Les Emirats arabes unis, malgré l’image d’ouverture qu’ils projettent en Europe, entretiennent des relations étroites avec la très anti-française Tchétchénie, ainsi qu’avec les milices salafistes en Libye et au Yémen.

Mohammed Ben Zayed et Ramzan Kadyrov à Abou Dhabi en novembre 2018 (Maxim Suchkov, Twitter)

Les Emirats arabes unis ont, par la voix de leur ministre des Affaires étrangères, apporté un soutien remarqué à la France dans la crise des caricatures, notamment face à la Turquie. Cet appui a conforté tous ceux qui, dans notre pays, voient dans les Emirats un modèle de « tolérance », voire un rempart contre « l’islamisme radical ». C’est oublier bien vite que cette dictature policière ne tolère ni partis, ni élections et que seulement 10% des habitants de cette pétromonarchie en sont des citoyens.

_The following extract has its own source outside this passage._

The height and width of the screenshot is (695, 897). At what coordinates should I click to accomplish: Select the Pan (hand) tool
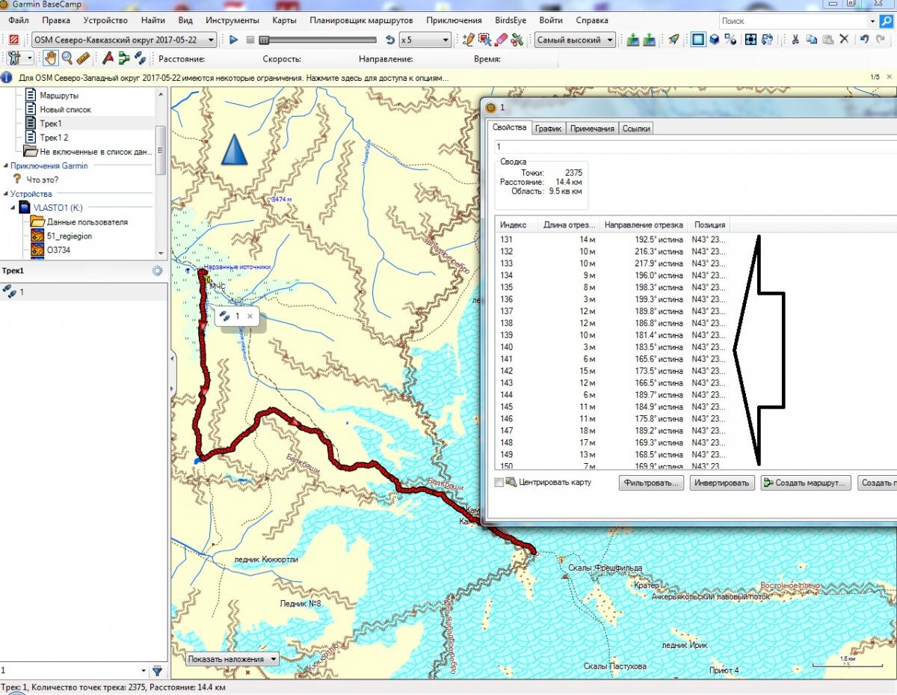[x=51, y=58]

En outre, malgré l’image d’ouverture cultivée en Europe, les Emirats entretiennent des relations étroites avec la très obscurantiste Tchétchénie et soutiennent, en Libye et au Yémen, des milices salafistes d’une extrême brutalité.

LE PRESIDENT TCHETCHENE A L’HONNEUR A ABOU DHABI 

Ramzan Kadyrov, que Vladimir Poutine a placé à la tête de la république russe de Tchétchénie depuis 2007, a été de loin le dirigeant musulman le plus virulent contre la France durant la polémique sur les caricatures. Il a en effet surpassé dans l’outrage le président Erdogan en accusant Macron d’être le « chef de file du terrorisme » et en encourageant les menaces contre les ressortissants français. Il a même autorisé le rapatriement de la dépouille du bourreau tchétchène de Samuel Paty pour y être enterré « avec les honneurs ». Cela n’a pas paru troubler son grand ami Mohammed Ben Zayed, dit MBZ, le prince héritier des Emirats et le véritable « homme fort » de cette pétromonarchie. Kadyrov est toujours accueilli avec beaucoup d’égards à Abou Dhabi, parfois, comme sur la photo ci-dessus, par des démonstrations d’affection peu protocolaires. Que ce soit à titre officiel, comme président tchétchène ou émissaire de Poutine, ou à titre privé, durant le mois de Ramadan ou pour des compétitions sportives, le tapis rouge est à chaque fois déroulé pour Kadyrov, avec audience de MBZ à la clef.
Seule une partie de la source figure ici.